English, asked by rimamurmu647, 7 months ago


c. Answer with reference to the context.

1. Here rest your wings when they are weary:
Here lodge as in a sanctuary!
Come to us often, fear no wrong:
Sit near us on the bough!

a. What does the speaker ask the butterfly to do when it gets tired?

b. How does he reassure the butterfly that it will not be harmed?

c. Where does he want the butterfly to sit?

2. We'll talk of sunshine and of song,
And summer days, when we were young;
Sweet childish days, that were as long
As twenty days are now.

a. What will the speaker talk about with the butterfly?

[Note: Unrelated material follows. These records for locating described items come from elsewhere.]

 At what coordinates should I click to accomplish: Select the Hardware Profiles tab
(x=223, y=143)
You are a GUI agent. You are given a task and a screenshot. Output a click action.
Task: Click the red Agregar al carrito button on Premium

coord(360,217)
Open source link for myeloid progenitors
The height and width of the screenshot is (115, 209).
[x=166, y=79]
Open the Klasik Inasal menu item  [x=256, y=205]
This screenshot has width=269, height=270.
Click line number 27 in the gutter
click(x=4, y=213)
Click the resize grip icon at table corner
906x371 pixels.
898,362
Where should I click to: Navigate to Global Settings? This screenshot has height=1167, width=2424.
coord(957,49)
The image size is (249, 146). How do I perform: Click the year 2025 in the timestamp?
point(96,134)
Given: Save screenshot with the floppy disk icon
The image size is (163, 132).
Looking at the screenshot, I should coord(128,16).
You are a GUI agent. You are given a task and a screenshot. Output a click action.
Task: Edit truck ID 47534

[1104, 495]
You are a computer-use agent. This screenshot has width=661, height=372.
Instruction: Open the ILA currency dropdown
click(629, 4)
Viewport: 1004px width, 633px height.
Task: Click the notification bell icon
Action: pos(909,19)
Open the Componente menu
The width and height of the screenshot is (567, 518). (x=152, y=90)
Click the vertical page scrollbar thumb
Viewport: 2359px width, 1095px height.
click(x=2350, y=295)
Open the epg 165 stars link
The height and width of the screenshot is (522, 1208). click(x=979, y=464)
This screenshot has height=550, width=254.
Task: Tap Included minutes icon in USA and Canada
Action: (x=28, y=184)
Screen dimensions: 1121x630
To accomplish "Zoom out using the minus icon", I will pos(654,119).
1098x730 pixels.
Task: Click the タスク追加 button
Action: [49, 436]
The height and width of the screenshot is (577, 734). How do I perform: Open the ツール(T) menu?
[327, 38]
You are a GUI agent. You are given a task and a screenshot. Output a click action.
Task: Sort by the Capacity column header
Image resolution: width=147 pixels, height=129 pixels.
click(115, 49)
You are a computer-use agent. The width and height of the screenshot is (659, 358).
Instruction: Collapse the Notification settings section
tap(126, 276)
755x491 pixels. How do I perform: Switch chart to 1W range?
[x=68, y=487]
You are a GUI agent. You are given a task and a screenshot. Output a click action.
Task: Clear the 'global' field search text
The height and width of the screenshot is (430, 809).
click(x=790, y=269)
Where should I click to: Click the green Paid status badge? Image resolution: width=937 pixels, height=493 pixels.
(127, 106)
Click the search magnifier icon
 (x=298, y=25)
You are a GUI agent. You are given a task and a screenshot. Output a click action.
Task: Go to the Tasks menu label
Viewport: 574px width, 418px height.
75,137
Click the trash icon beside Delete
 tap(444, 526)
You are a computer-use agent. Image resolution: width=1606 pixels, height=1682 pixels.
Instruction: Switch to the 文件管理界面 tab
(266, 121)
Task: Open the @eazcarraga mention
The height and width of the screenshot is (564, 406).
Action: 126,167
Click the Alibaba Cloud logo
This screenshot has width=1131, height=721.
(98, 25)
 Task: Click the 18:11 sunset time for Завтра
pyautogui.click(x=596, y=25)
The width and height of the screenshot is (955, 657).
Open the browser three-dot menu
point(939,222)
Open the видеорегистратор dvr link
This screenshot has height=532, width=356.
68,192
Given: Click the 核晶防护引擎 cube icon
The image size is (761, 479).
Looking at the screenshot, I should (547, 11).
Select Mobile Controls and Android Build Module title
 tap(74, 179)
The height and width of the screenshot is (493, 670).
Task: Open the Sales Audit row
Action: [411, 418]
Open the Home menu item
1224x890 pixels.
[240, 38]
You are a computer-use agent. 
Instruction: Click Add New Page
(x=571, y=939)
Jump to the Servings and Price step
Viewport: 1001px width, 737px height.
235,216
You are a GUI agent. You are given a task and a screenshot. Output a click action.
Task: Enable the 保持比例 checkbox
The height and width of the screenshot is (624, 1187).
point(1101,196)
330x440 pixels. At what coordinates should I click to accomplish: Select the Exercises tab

b. Which words in the lines show that the speaker wants to talk about
his childhood days with the butterfly?

c. Which phrase shows that his childhood days were happier than his
present days?​

Answers

Answered by arundsouza
4

Answer:

Summary:

Stanza 1- The poet notices that a beautiful butterfly is sitting motionless on a yellow flower. The color yellow symbolizes freshness, happiness, positivity, energy, and enlightenment, all of the traits that a butterfly possess. The word self-poised means that the butterfly is very calm, composed and self-assured on that yellow flower. The poet gives the butterfly the human ability to be little {personification}. The butterfly is so stationary that the poet does not know whether it is sleeping or feeding on the nectar of the yellow flower. The poet then repeats the word "motionless" which reveals that he is in awe of the creatures ability to stay still. He makes a comparison between the butterfly and a frozen sea, saying that even a frozen sea is not as still as the butterfly. The poet wonders at what joy the butterfly will get if the breeze finds it among the trees and calls it to once again join him, just as if they were paying a game of hide and seek. There is an implicit contrast between the solitary state of the poet and pairing of the wind and butterfly. The poet then says that the plot of orchard where the butterfly and he were sitting, was the poets and his sisters. The trees were the poets while the flowers were his sisters. He welcomes the butterfly with open arms at their orchard to rest its wings when they are tired of flying. He tells the butterfly that it can stay in the orchard as he would in a sanctuary, meaning to say that his orchard was as safe as a sanctuary. He tells the butterfly to sit near him and they would then talk about sunshine and song, and of summer days when the boy was young which were sweet childish days that lasted as long as twenty days of now.